L'aveva voltata. Aveva dovuto farlo con entrambe le mani e anche così aveva dovuto faticare parecchio, inginocchiandosi e spingendo e sollevando, in quel piazzale dove la calura scendeva cocente dall'alto e rimbalzava dal basso. I morti mettono su peso, mi sembra; nelle proprie carni e nella nostra mente, mettono su peso.

Aveva segni rossi sul volto. Quando andai a identificarla glieli vidi con chiarezza persino nel monitor. Quand'ero sul punto di domandare all'assistente patologo che cos'erano, capii. Fine luglio, pavimentazione bollente, elementare, caro Watson. Mia moglie era morta per un colpo di sole.

Wyzer si era rialzato, aveva visto arrivare l'ambulanza e le era corso incontro. Si era aperto un varco nella folla e aveva afferrato uno dei lettighieri nel momento in cui smontava. «C'è una donna laggiù», gli aveva detto indicando il parcheggio.

«E qui ne abbiamo due e anche un uomo», aveva risposto il portalettiga. Aveva cercato di liberarsi, ma Wyzer lo aveva trattenuto.

«Li lasci perdere per ora», aveva insistito. «Quelli stanno tutti abbastanza bene. La donna laggiù no.»

La donna laggiù era morta e io sono certo che Joe Wyzer lo sapesse... ma aveva un'idea precisa delle sue priorità. Concediamoglielo. Ed era stato abbastanza convincente da staccare entrambi i barellieri dal groviglio del camion e della Toyota a dispetto delle grida di dolore di Esther Easterling e dei brontolii di protesta del coro greco.

Giunti da mia moglie, uno dei lettighieri aveva subito confermato ciò che Joe Wyzer aveva già intuito. «Dio santo», aveva esclamato l'altro. «Che le è successo?»

«Il cuore, con tutta probabilità», diagnosticò il primo. «Si è fatta prendere dall'emozione e c'è rimasta.»

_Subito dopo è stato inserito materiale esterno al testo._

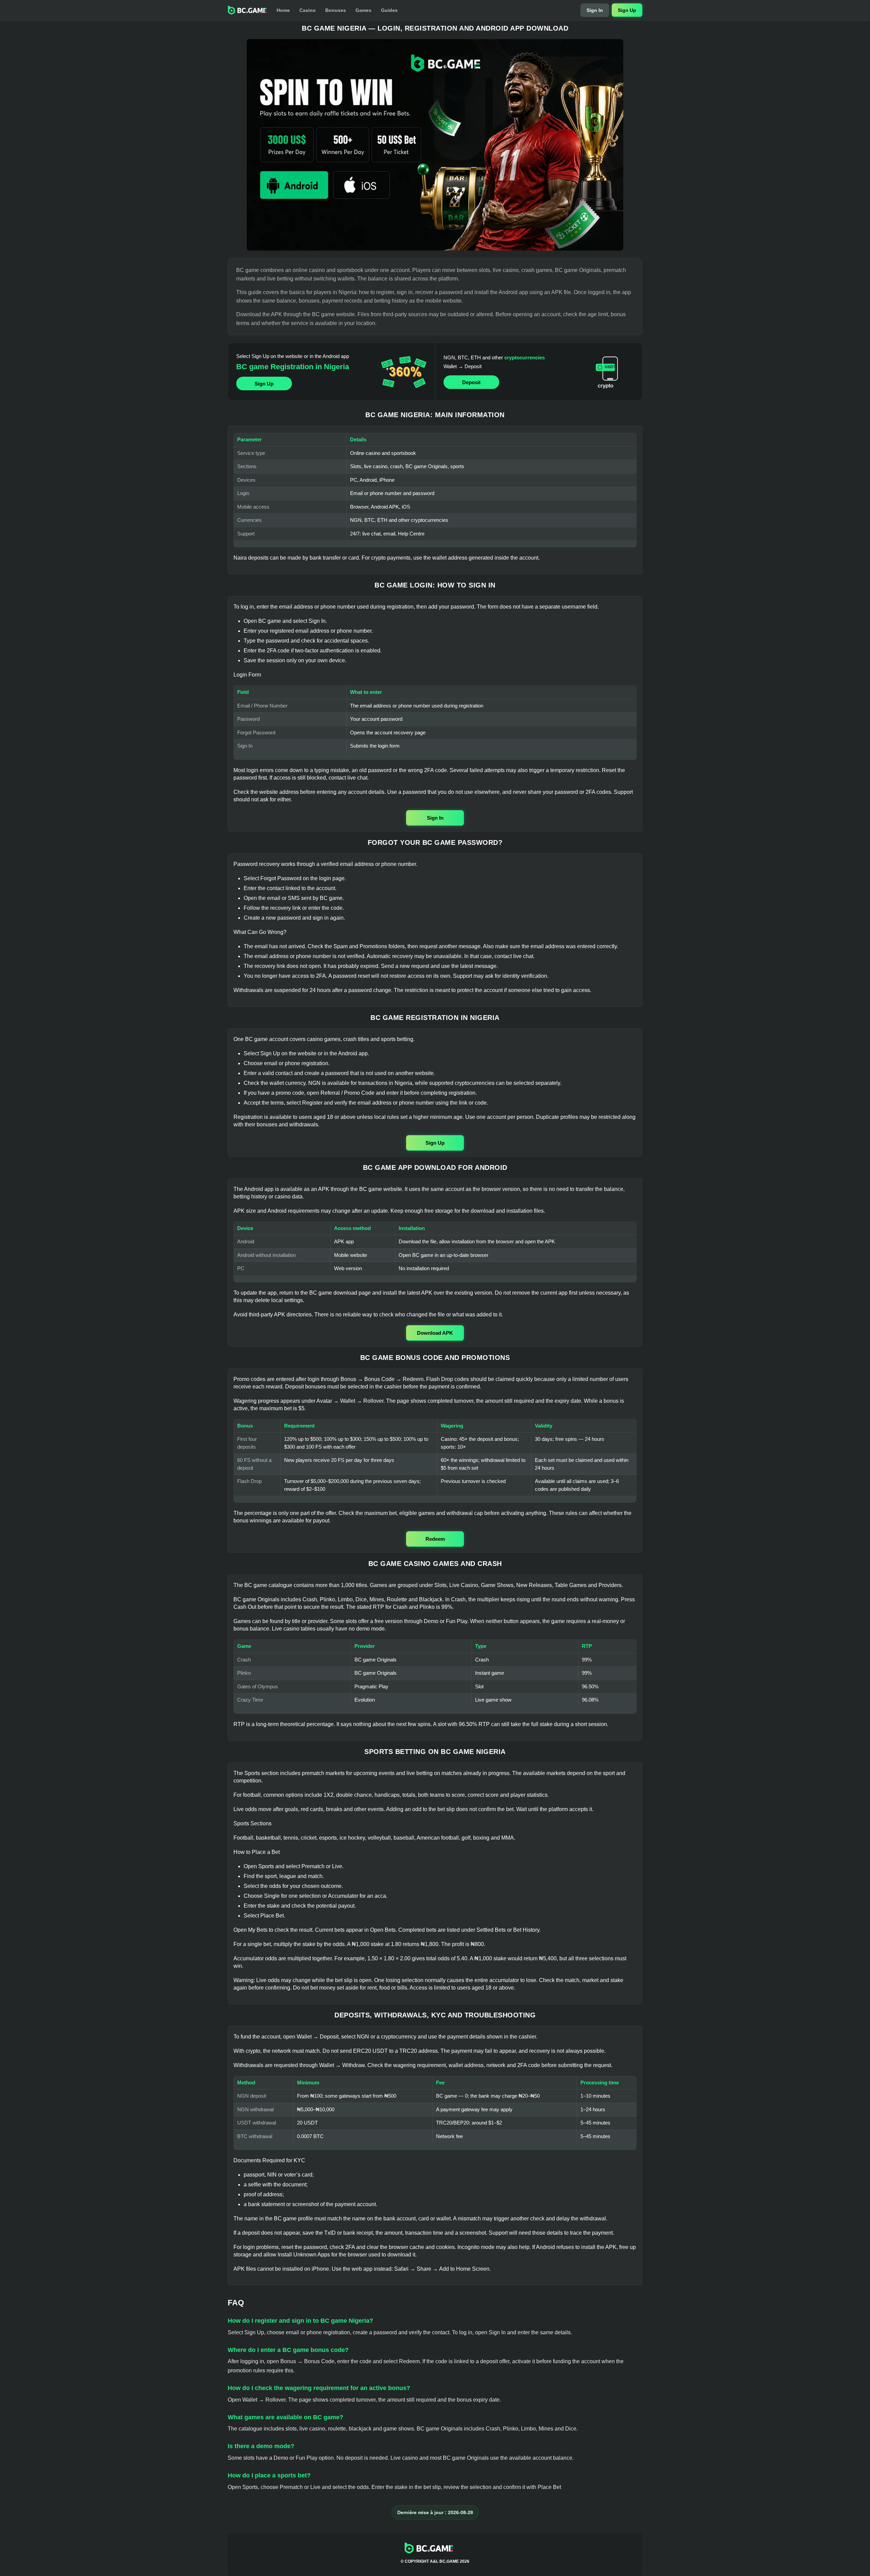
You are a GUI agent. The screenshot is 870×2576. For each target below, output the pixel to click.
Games (363, 10)
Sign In (595, 10)
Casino (307, 10)
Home (283, 10)
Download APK (435, 1333)
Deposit (471, 382)
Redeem (435, 1539)
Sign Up (627, 10)
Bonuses (335, 10)
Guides (389, 10)
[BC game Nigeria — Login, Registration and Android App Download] (435, 145)
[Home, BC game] (247, 10)
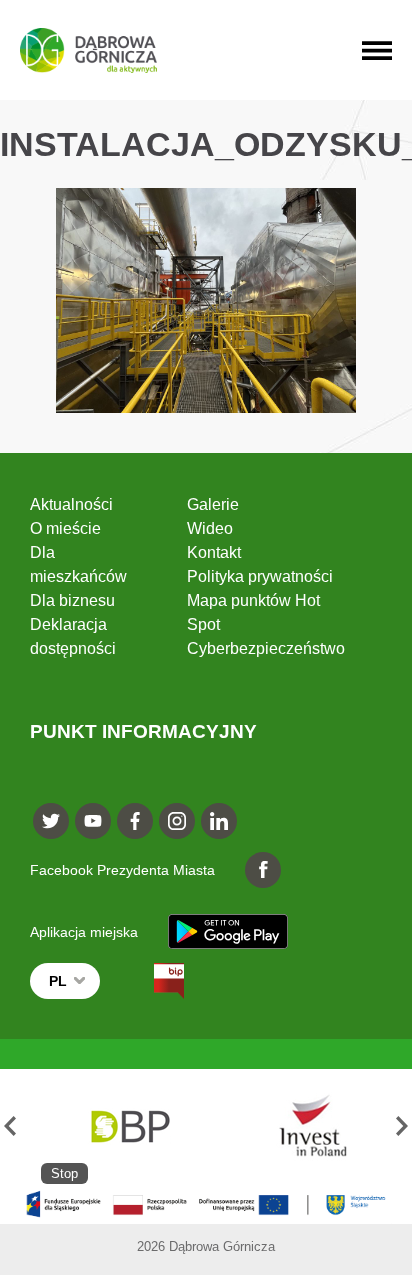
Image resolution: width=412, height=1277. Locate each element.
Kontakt (214, 552)
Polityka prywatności (260, 576)
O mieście (65, 528)
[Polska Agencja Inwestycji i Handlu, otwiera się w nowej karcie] (304, 1126)
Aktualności (71, 504)
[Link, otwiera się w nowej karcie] (151, 981)
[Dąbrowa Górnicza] (88, 50)
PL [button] (58, 981)
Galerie (213, 504)
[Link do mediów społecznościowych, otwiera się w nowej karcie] (51, 821)
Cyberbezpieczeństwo (266, 648)
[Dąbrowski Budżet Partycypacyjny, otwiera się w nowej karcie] (129, 1126)
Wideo (210, 528)
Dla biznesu (72, 600)
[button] (10, 1126)
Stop (64, 1173)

Ma non era stato il cuore. L'autopsia avrebbe rivelato un aneurisma cerebrale con il quale aveva forse convissuto senza saperne niente forse da più di cinque anni. Quando si era messa a correre verso l'incidente, quel vaso sanguigno più debole nella sua corteccia cerebrale era scoppiato come una gomma, inondando di sangue i suoi centri di controllo e uccidendola. Probabilmente la morte non era stata istantanea, mi disse l'assistente patologo, ma era stata lo stesso abbastanza rapida... e non aveva sofferto. Solo una grande nova nera che le aveva spazzato via tutte le sensazioni e i pensieri prima che toccasse terra.

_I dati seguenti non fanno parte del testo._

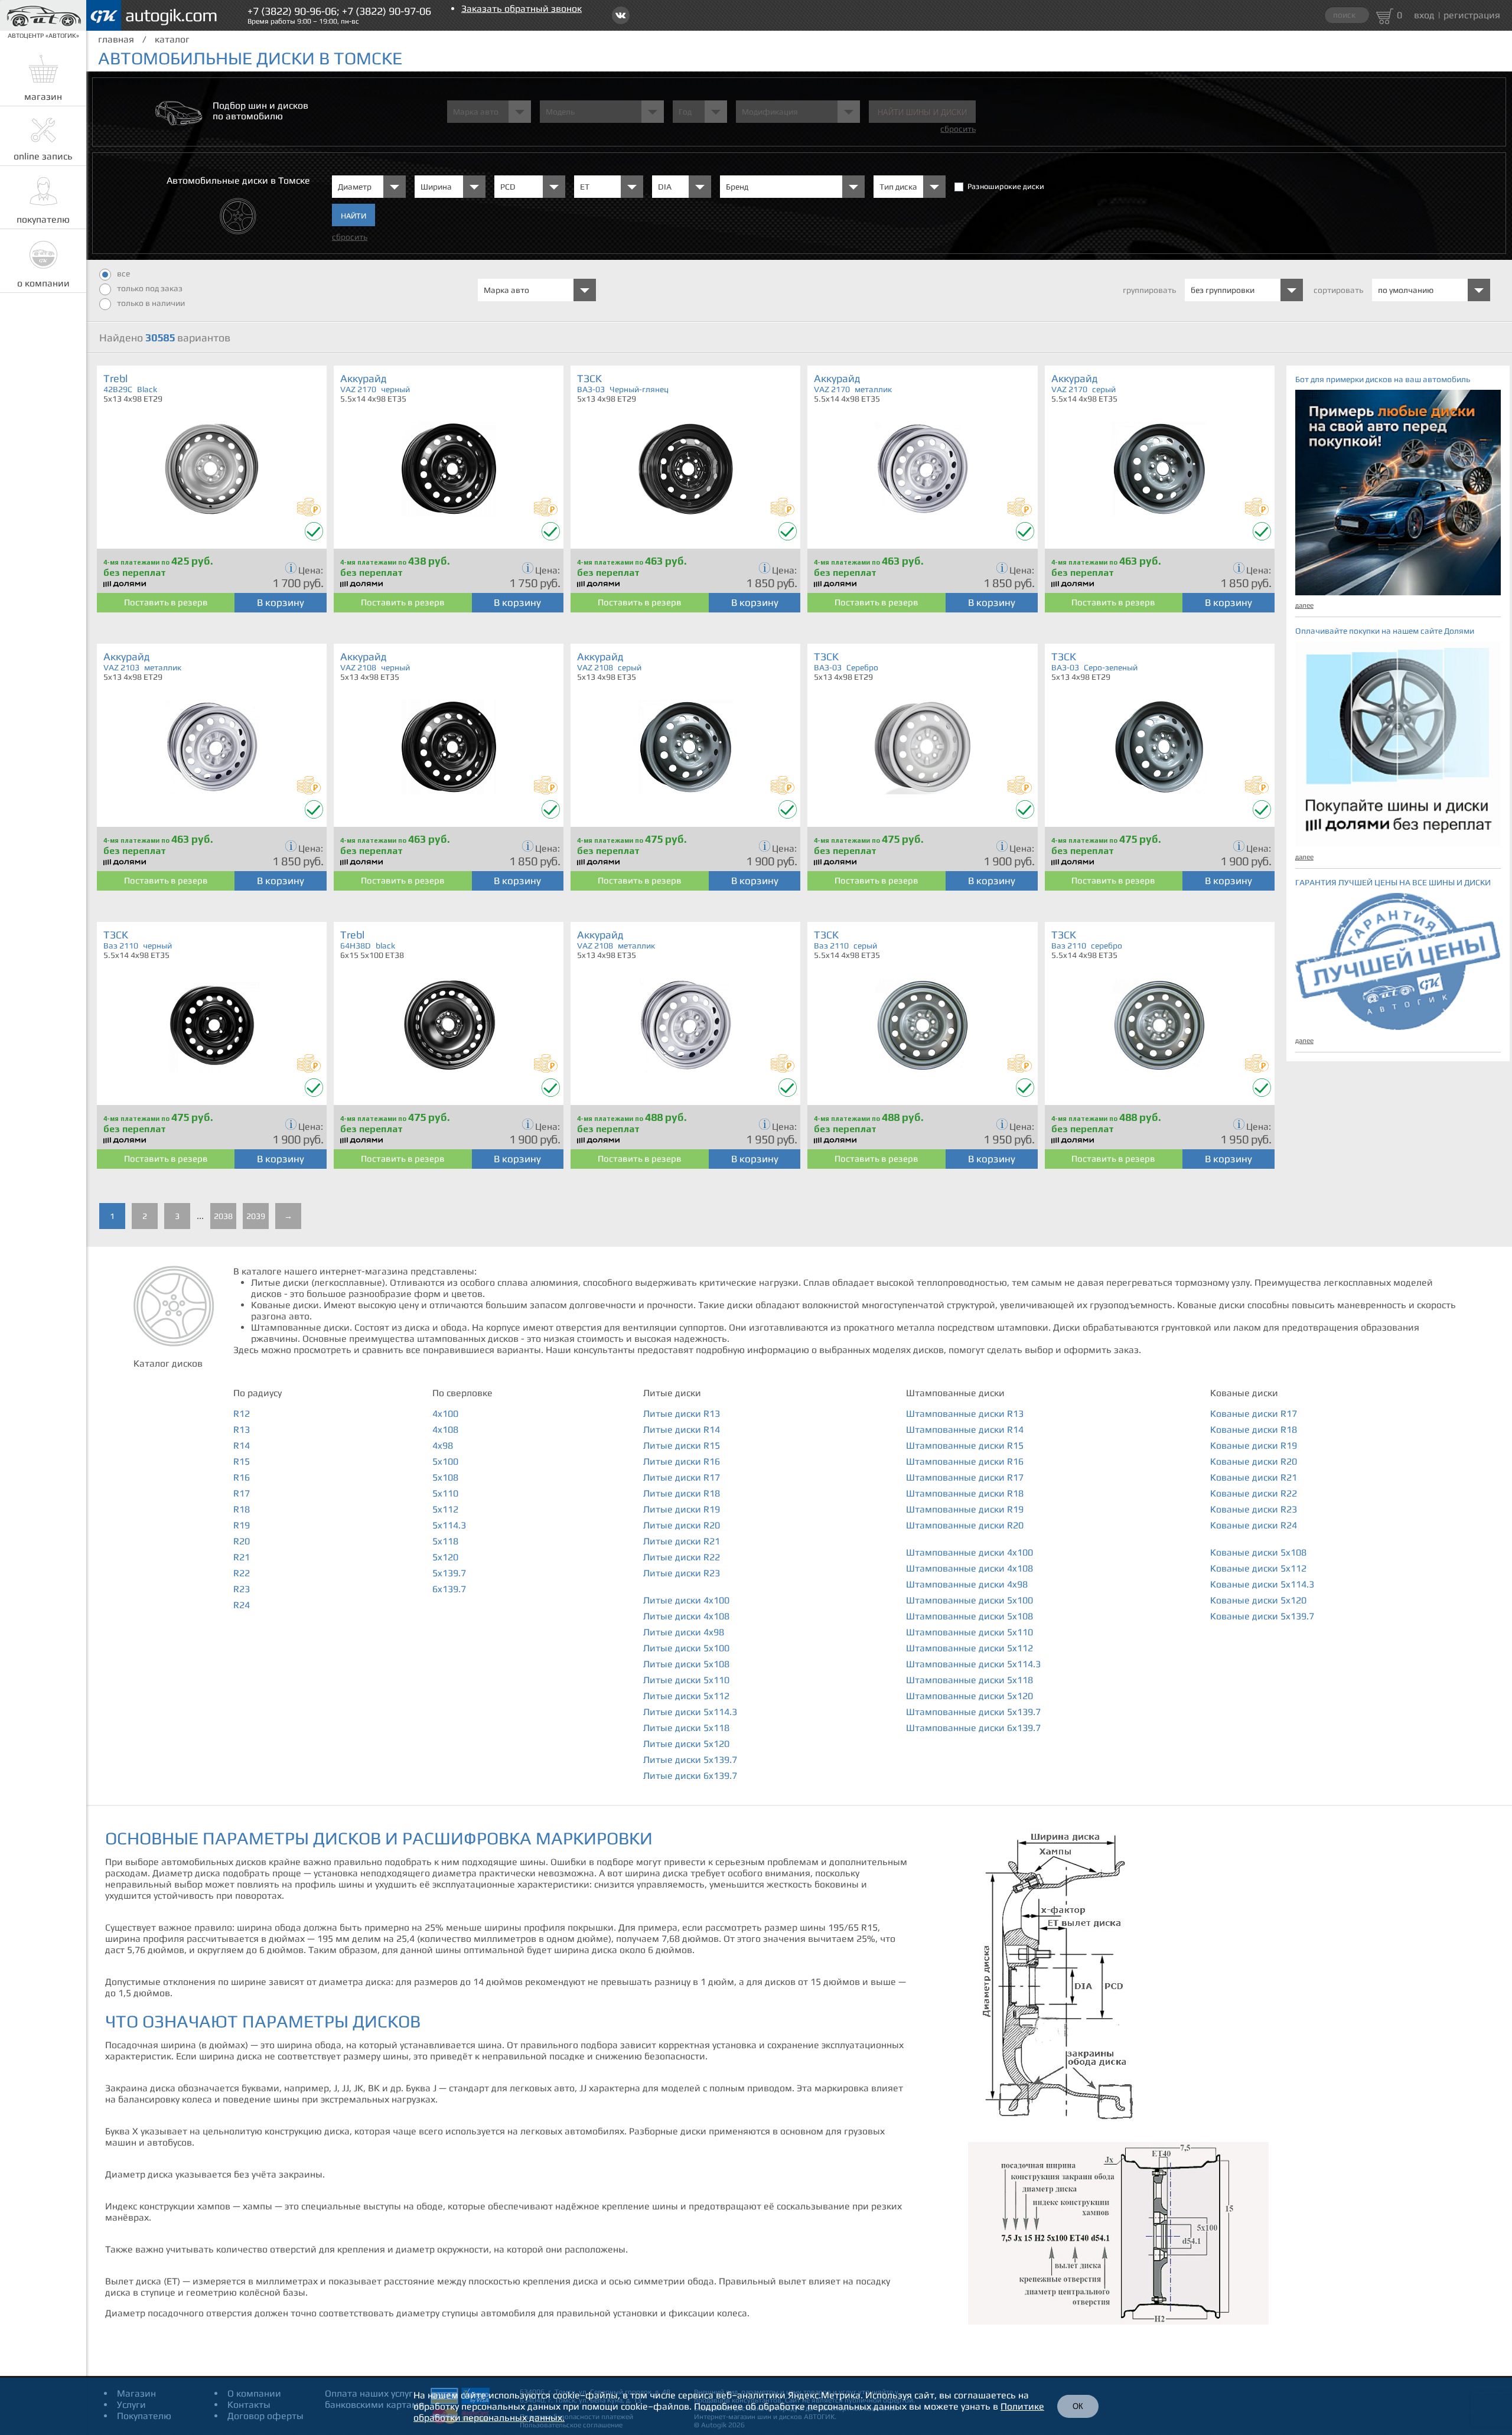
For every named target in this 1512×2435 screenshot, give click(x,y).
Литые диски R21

«Posso aiutarla in qualche modo, signor Noonan?» mi chiese l'assistente distogliendomi con dolcezza dal volto immobile e dagli occhi chiusi che riempivano il monitor. «Ha qualche domanda? Se appena posso, sono qui per rispondere.»

«Solo una», dissi. Gli spiegai che cosa aveva acquistato mia moglie al drugstore poco prima di morire. Poi gli rivolsi la mia domanda.